• [TASK OBJECTIVE]
Exactly the lines below from the line with "You are a GUI" through the line with "This screenshot has width=1704, height=796." must make up the answer, both ends included and pictures left out.

• [SUPPLIED INFORMATION]
**********
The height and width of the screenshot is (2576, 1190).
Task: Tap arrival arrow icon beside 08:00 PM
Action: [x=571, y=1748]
**********
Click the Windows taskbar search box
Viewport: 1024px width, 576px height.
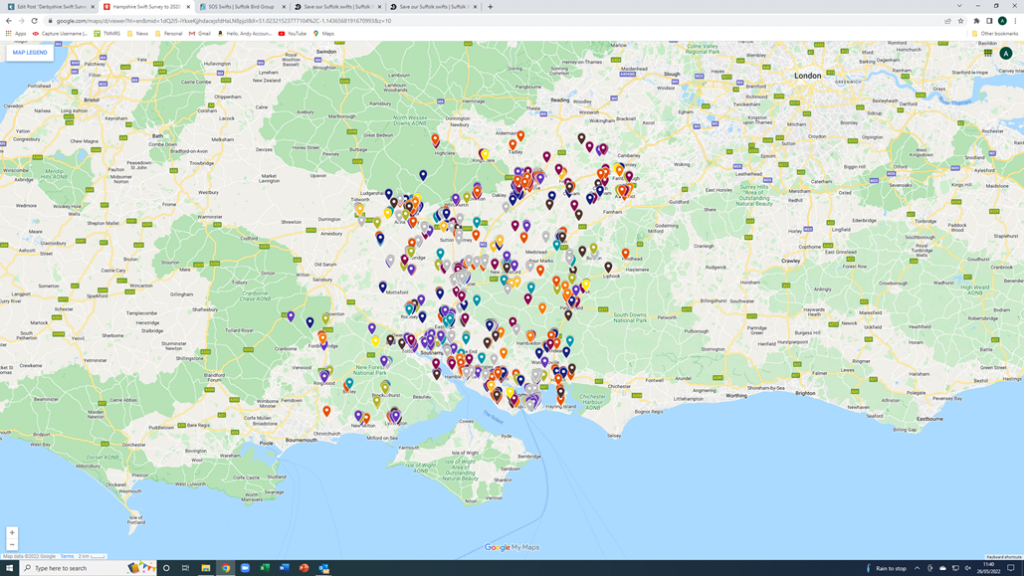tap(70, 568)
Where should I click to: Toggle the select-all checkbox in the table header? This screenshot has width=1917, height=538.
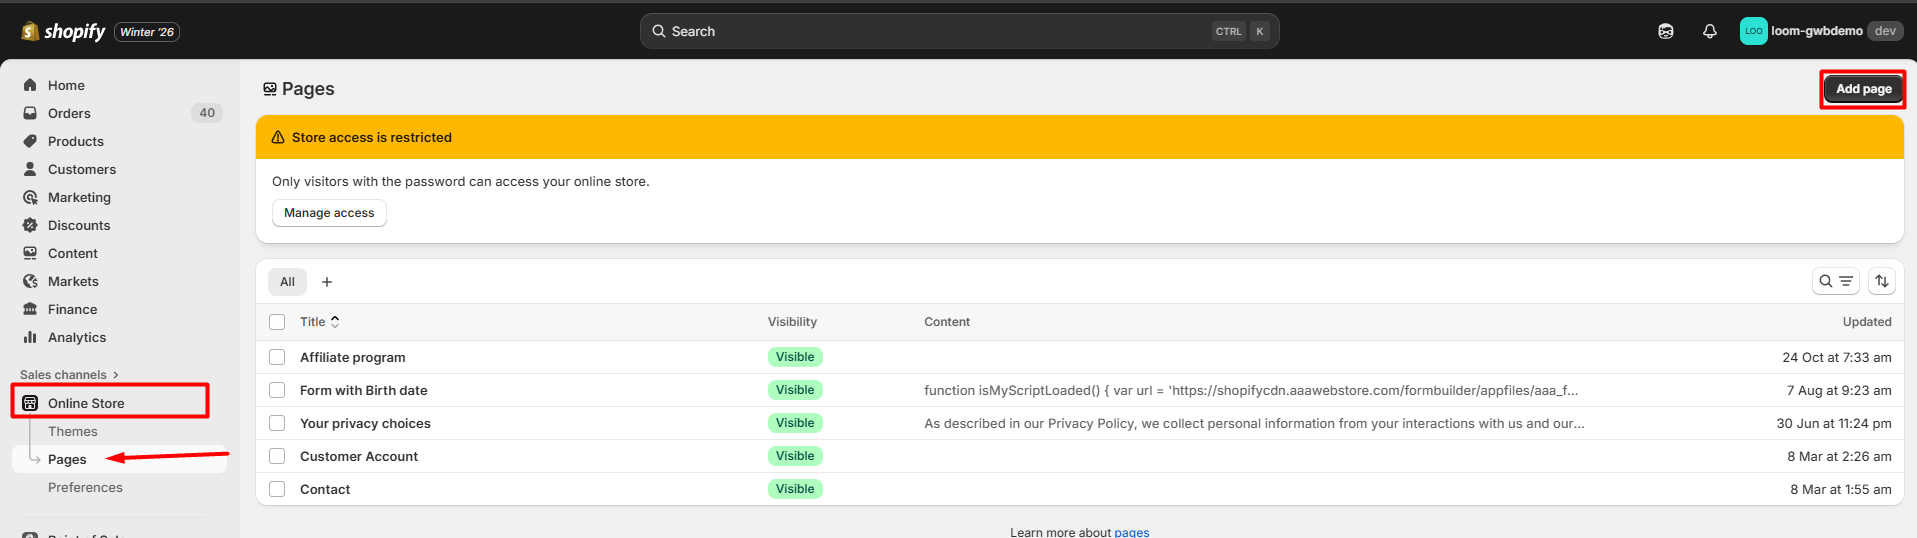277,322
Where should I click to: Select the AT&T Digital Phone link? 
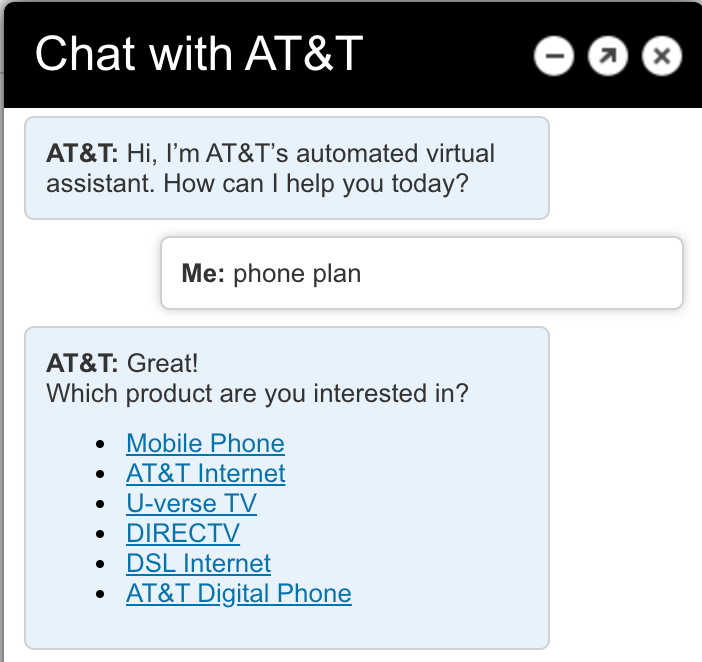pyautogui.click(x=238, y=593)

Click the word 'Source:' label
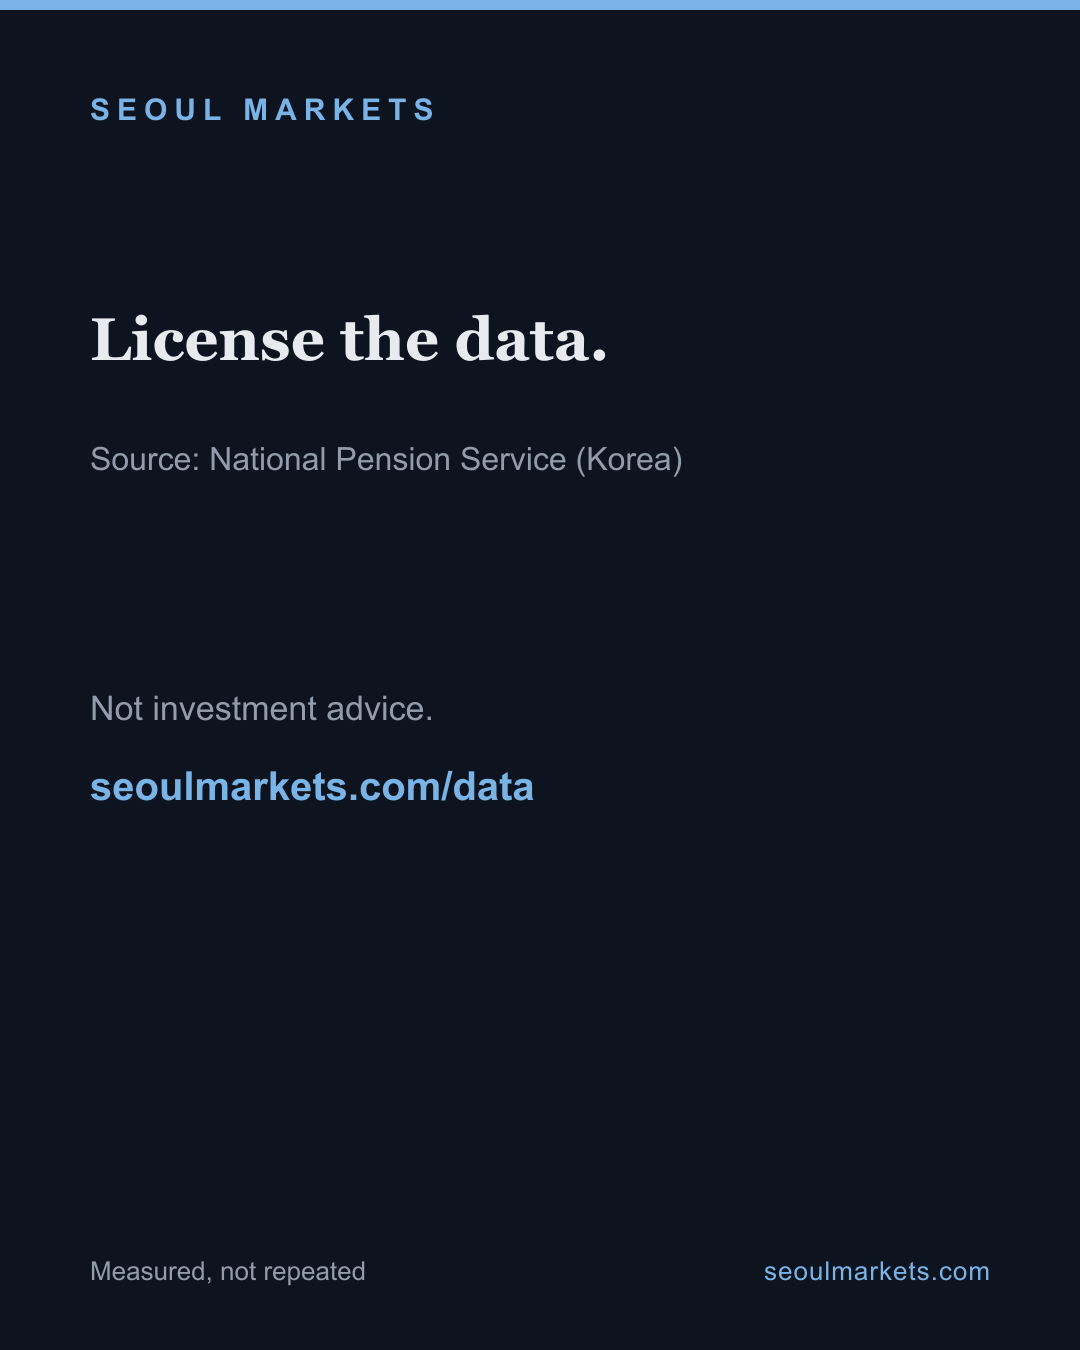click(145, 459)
**********
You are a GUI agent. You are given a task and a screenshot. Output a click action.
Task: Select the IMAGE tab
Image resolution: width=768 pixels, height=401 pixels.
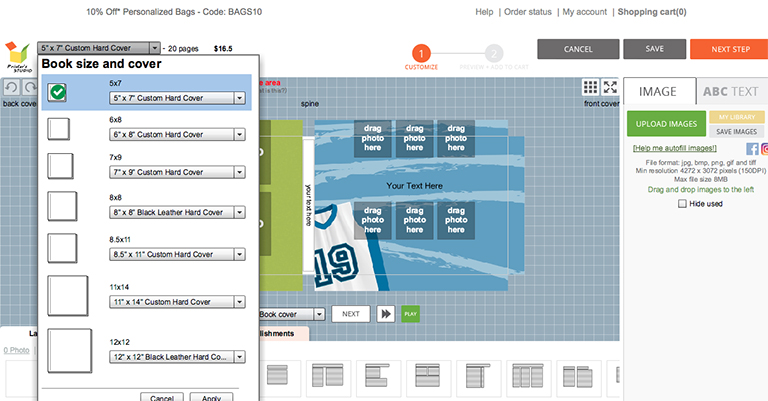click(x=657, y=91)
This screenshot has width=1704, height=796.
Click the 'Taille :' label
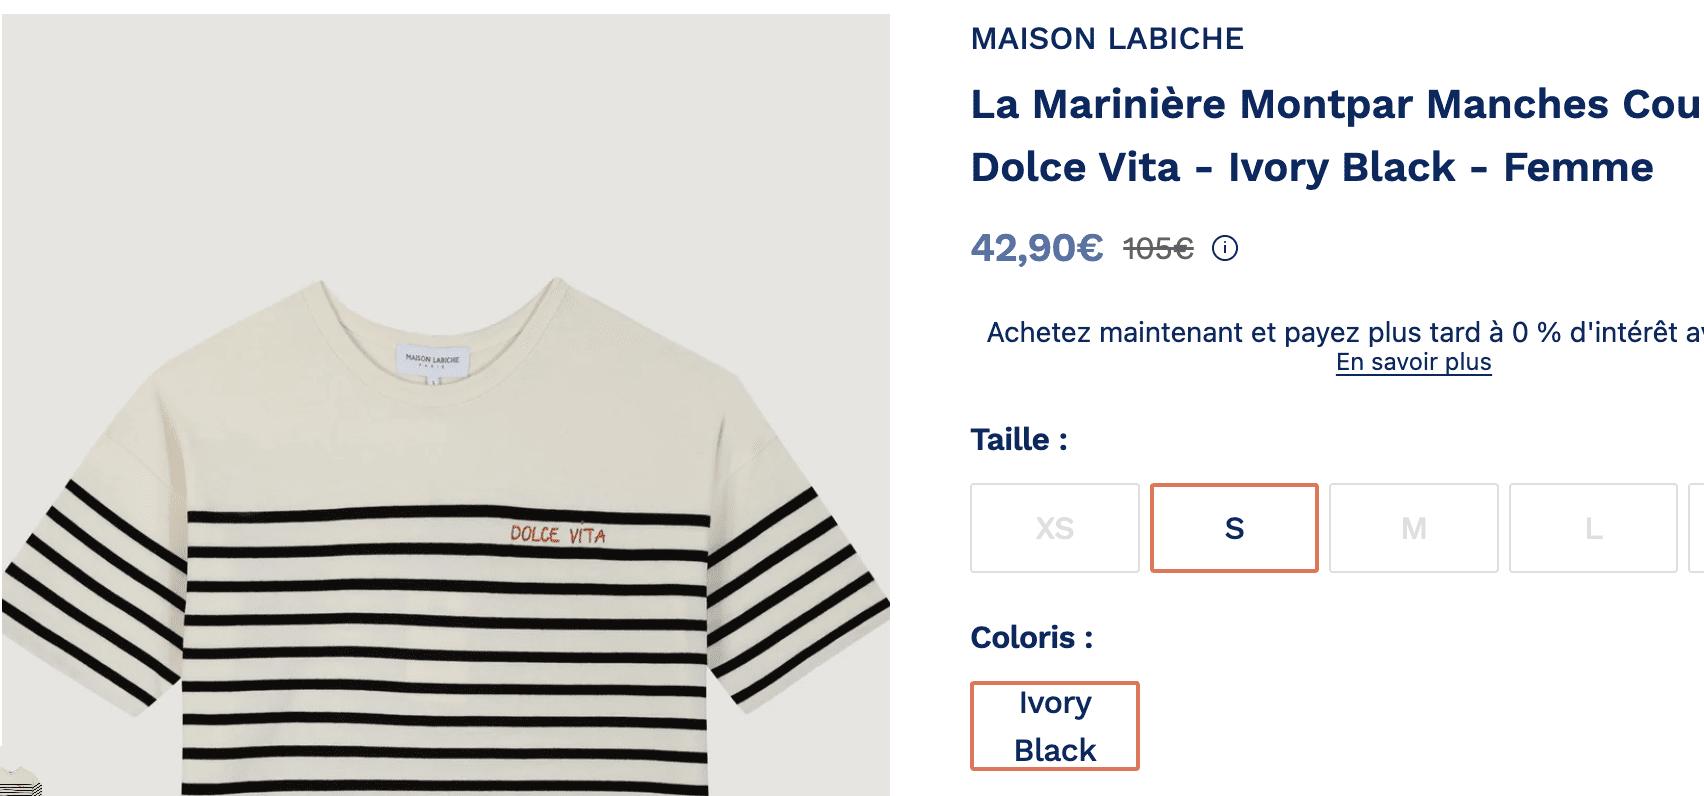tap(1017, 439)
**********
• [RESPONSE AREA]
You are a GUI agent. You are given a task and a screenshot. Output a click action.
Task: Select the IMAGE tab
Image resolution: width=768 pixels, height=401 pixels.
click(x=657, y=91)
This screenshot has width=1704, height=796.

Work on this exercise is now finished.